## DOCUMENT EXTRACT
________________________________________
PROVIDENCE, R.I. (WPRI) – Hundreds of anti-abortion protestors demonstrated in front of Planned Parenthood’s offices on Point Street Saturday morning.
Providence police blocked off Chestnut Street as several hundred protestors, led by Bishop Thomas Tobin of the Roman Catholic Diocese of Providence, demonstrated outside. Private security and volunteers kept the building accessible to visitors.
“The protest is to raise awareness about Planned Parenthood’s trafficking of aborted baby parts,” Tobin wrote in a news release Friday afternoon. “Thousands of concerned citizens are expected to attend these protests all across the country.”
Many people who are against abortaion came out Saturday to show their support.
“There is nothing about Planned Parenthood that involves parenthood at all. It involves prevention and death,” said Kathleen Kelly of Silent No More, a Christian campaign.
“All life is precious. And I don’t want to look back on my life saying that I knew this was going on and that I didn’t try to do something about it,” said Jessica Baeckel. Baeckel came to the protest with her husband and two of her four children.
Abortion opponents made national headlines recently by releasing several secretly-recorded videos in which opponents represented themselves to Planned Parenthood staff as biomedical researchers looking for tissue for medical research. The videos led to allegations that Planned Parenthood sells fetal tissue for profit, a claim which Planned Parenthood has denied.
________________________________________
## DATASET ENTRIES
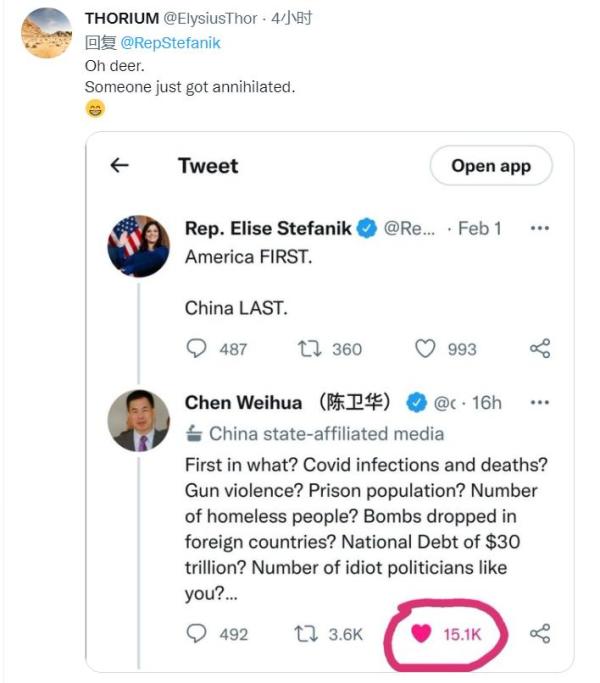Click Rep. Elise Stefanik's display name

coord(267,229)

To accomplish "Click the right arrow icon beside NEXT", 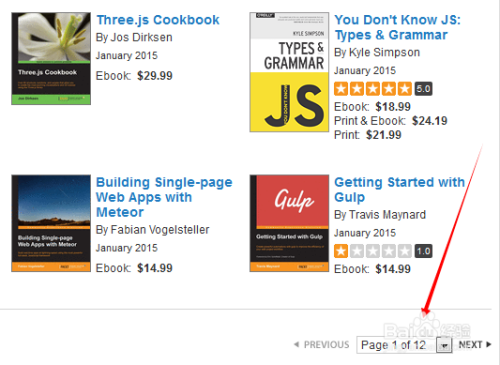I will tap(489, 344).
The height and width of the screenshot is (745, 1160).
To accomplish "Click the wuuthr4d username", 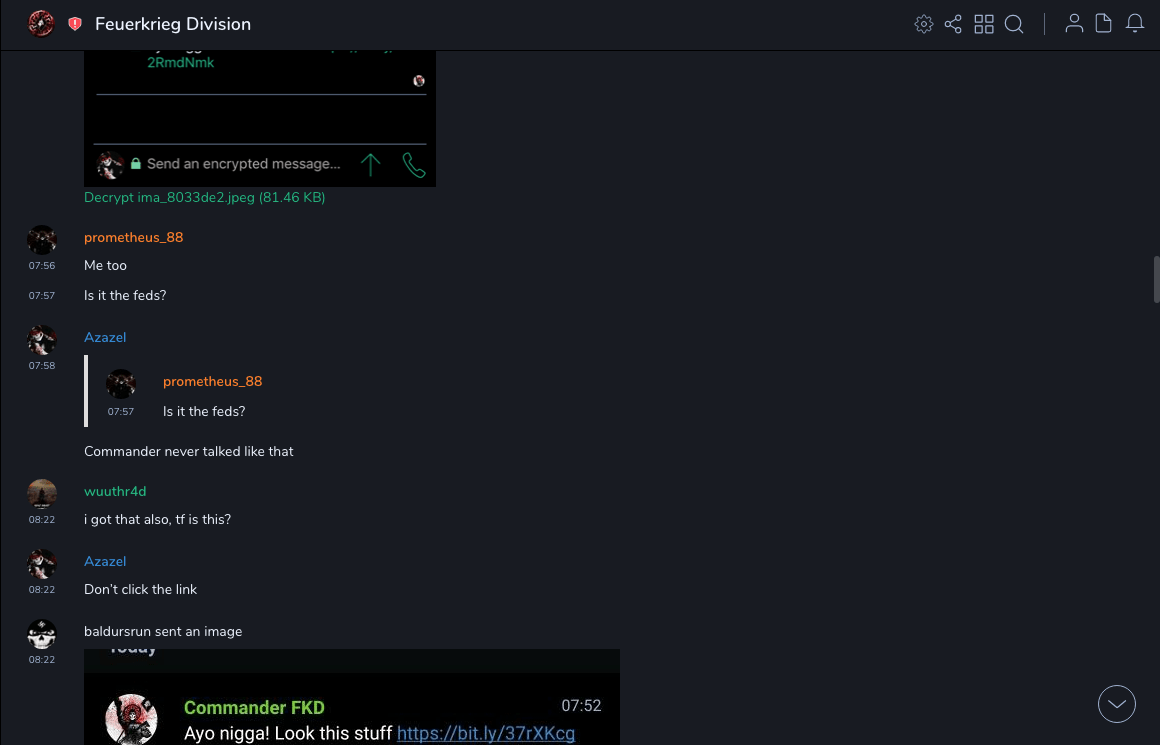I will click(115, 492).
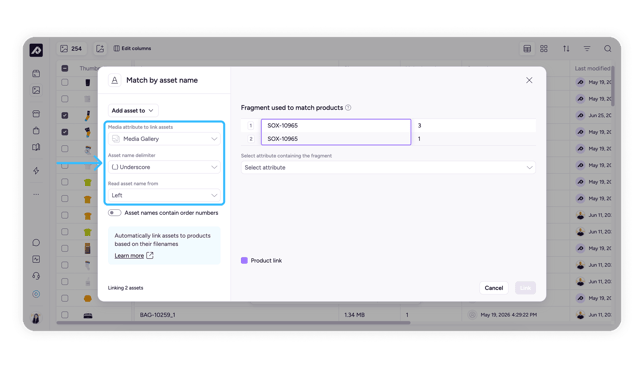Click the first SOX-10965 fragment row
The height and width of the screenshot is (368, 644).
[x=336, y=126]
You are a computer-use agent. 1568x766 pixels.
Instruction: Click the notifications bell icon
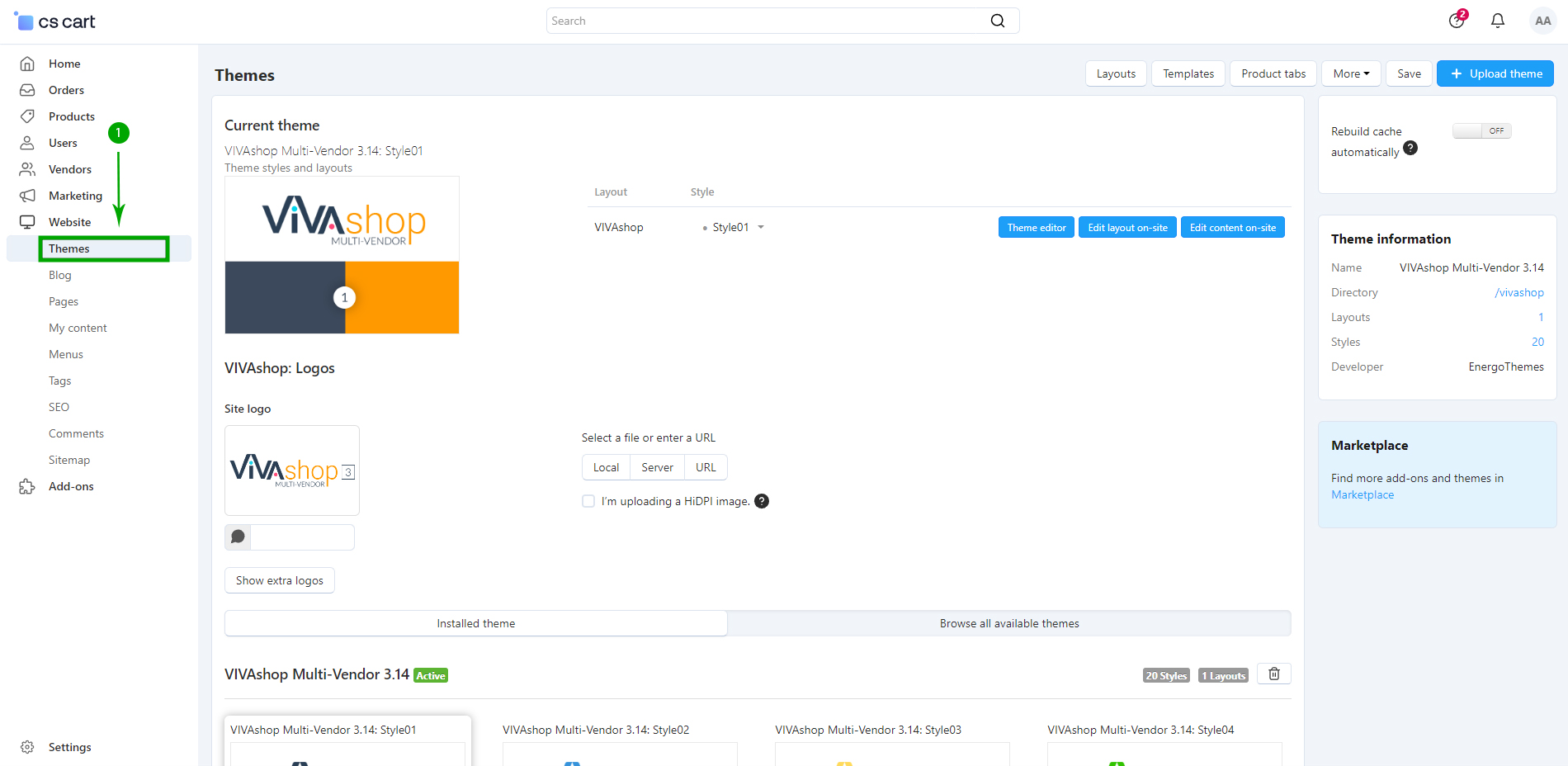[1497, 21]
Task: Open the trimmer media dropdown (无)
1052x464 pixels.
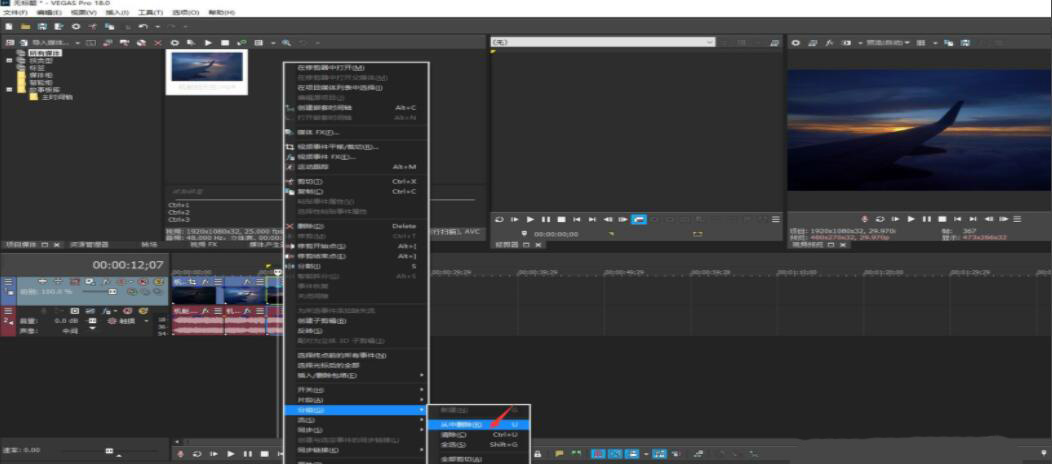Action: (x=602, y=43)
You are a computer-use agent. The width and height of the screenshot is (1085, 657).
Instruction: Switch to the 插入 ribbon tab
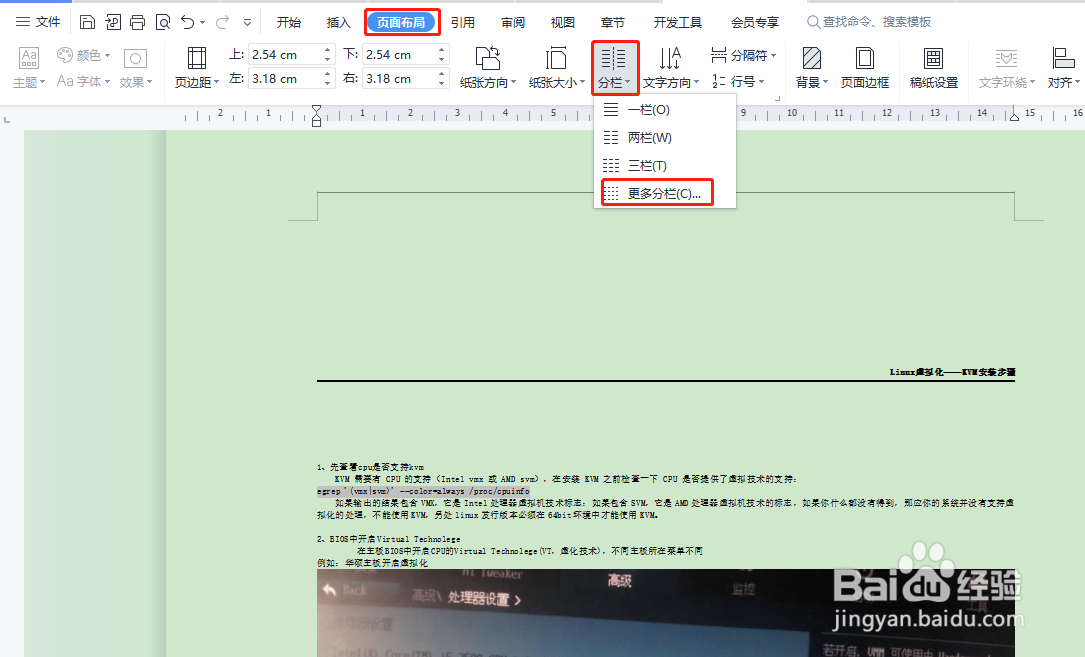tap(338, 20)
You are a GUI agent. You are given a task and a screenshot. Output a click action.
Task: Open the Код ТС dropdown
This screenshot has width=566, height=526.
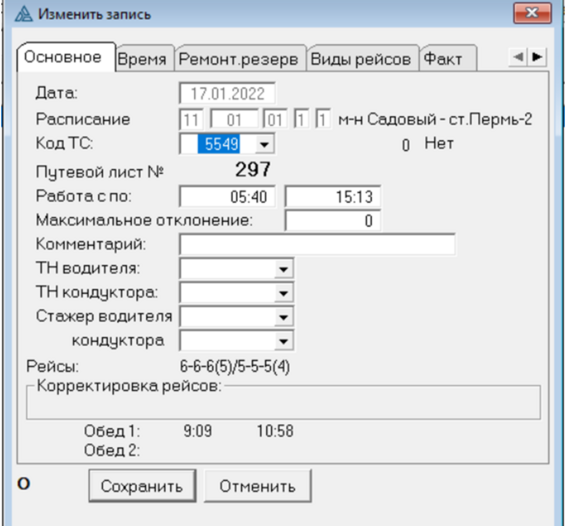click(x=265, y=144)
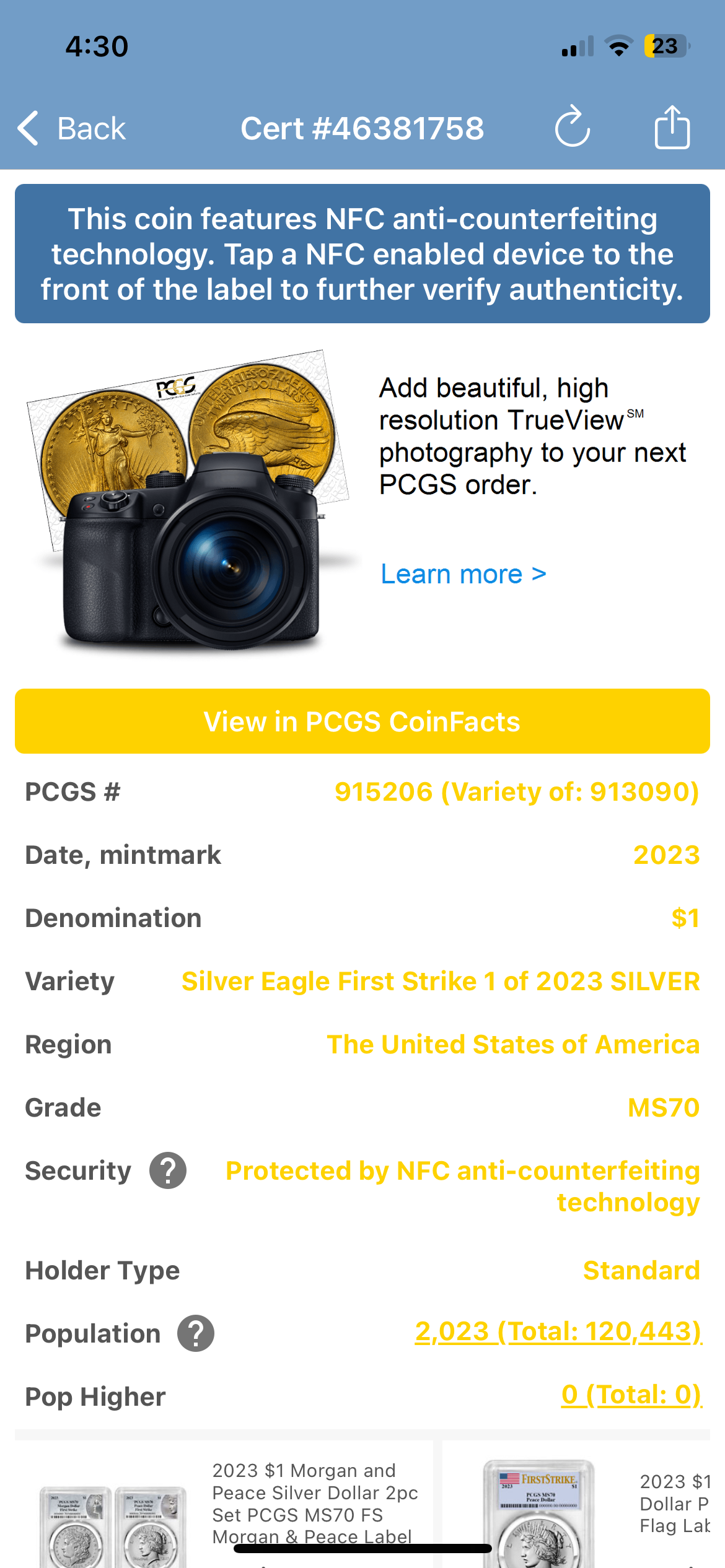Tap the back chevron icon
725x1568 pixels.
click(29, 128)
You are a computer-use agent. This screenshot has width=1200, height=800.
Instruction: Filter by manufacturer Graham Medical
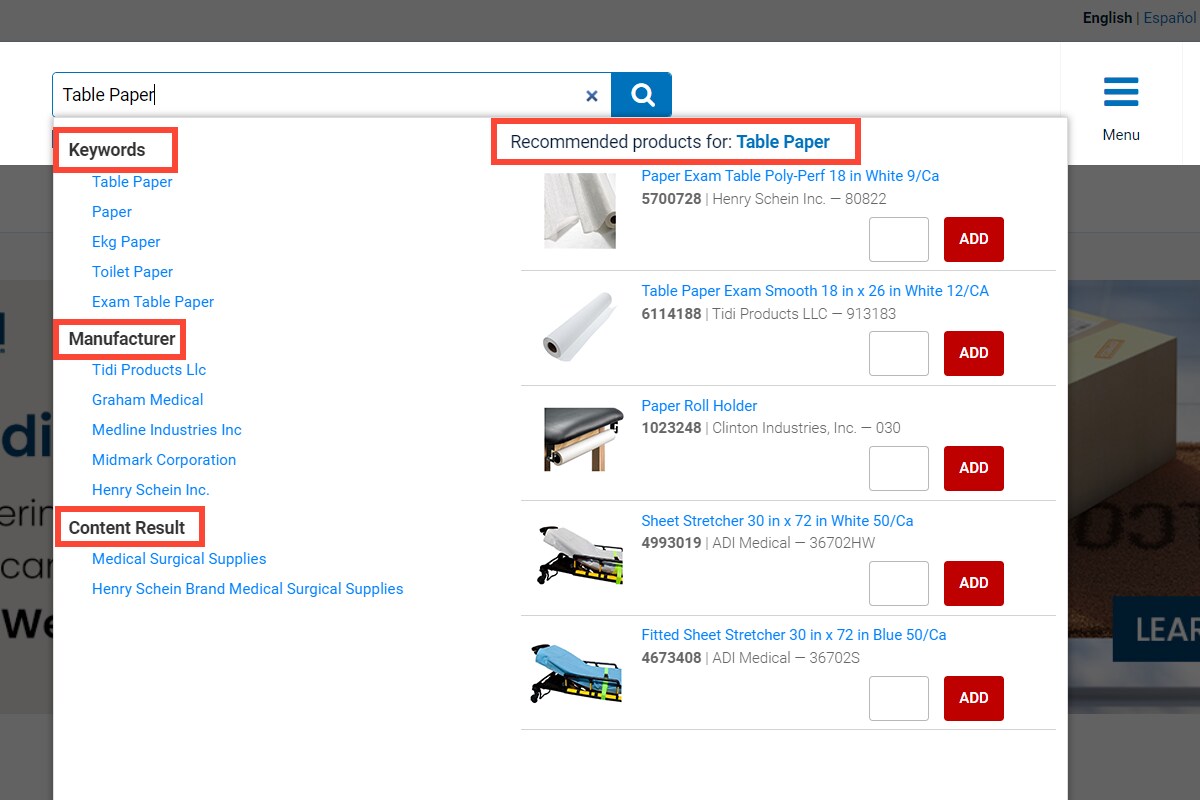click(x=148, y=400)

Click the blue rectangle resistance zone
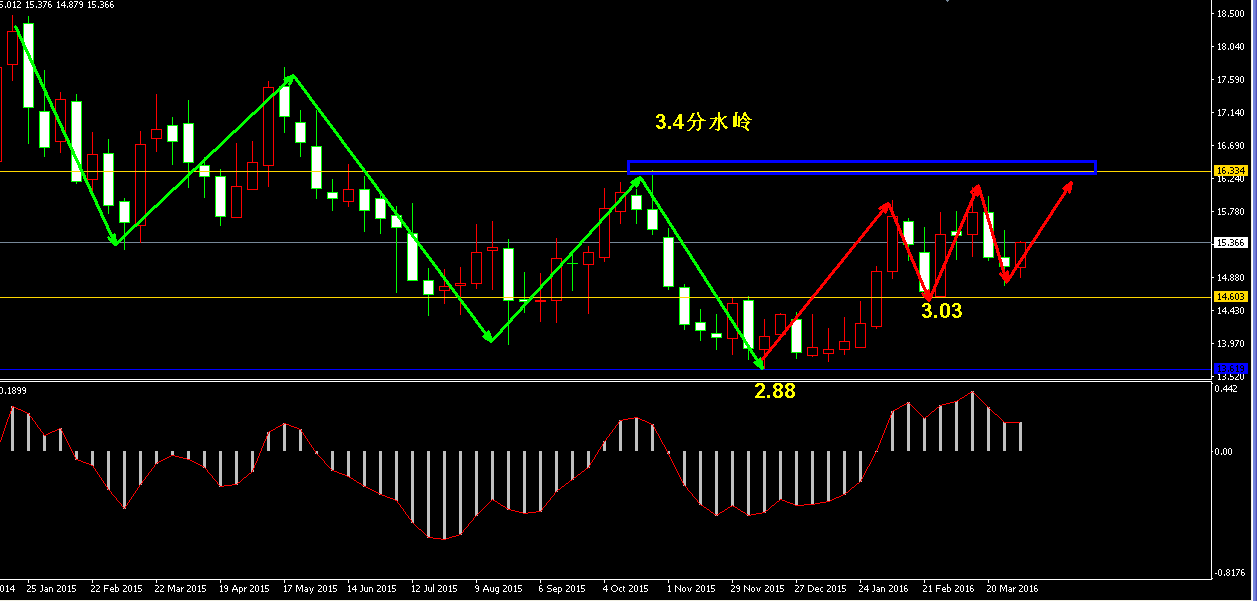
________________________________________
## WORK INSTRUCTION A
Please answer these questions about the news report on the Providence protest, marking each answer to match its question:
(i) Which street did Providence police block off?
(ii) Who led the protestors?
(iii) What did the people in the secretly recorded videos claim to be when speaking to Planned Parenthood staff?
## WORK INSTRUCTION B
Write the next part of the news report on the Providence protest, starting after its final sentence.

## RESPONSE A
(i) Chestnut Street
(ii) Bishop Thomas Tobin of the Roman Catholic Diocese of Providence
(iii) Biomedical researchers looking for tissue for medical research

## RESPONSE B
“Extremists who oppose Planned Parenthood’s mission and services are making outrageous and completely false claims in an effort to ban abortion and limit women’s access to reproductive health care at Planned Parenthood,” Planned Parenthood of Southern New England CEO Judy Tabar told Eyewitnes News on Friday. “They are engaged in a fraud intended to deceive the public, and other claims they have made have been discredited and disproven. Planned Parenthood follows all laws and has extremely high medical and professional standards.”
Several local lawmakers have also appealed to Attorney General Peter Kilmartin to investigate Planned Parenthood, but no such investigation is underway in Rhode Island, according to a spokesperson for Kilmartin.
“While the Attorney General finds the allegations of the actions that have allegedly occurred at a facility in another state extremely disturbing, there has been no evidence thus far showing that these activities occur in Rhode Island,” the spokesperson said.
Saturday’s protest was peaceful; demonstrators carried signs and prayed while Planned Parenthood staff played music over the protest.
Police eventually closed a side street so protestors could gather without spilling over into traffic.
According to Planned Parenthood, 8,000 Rhode Islanders rely on their services every year.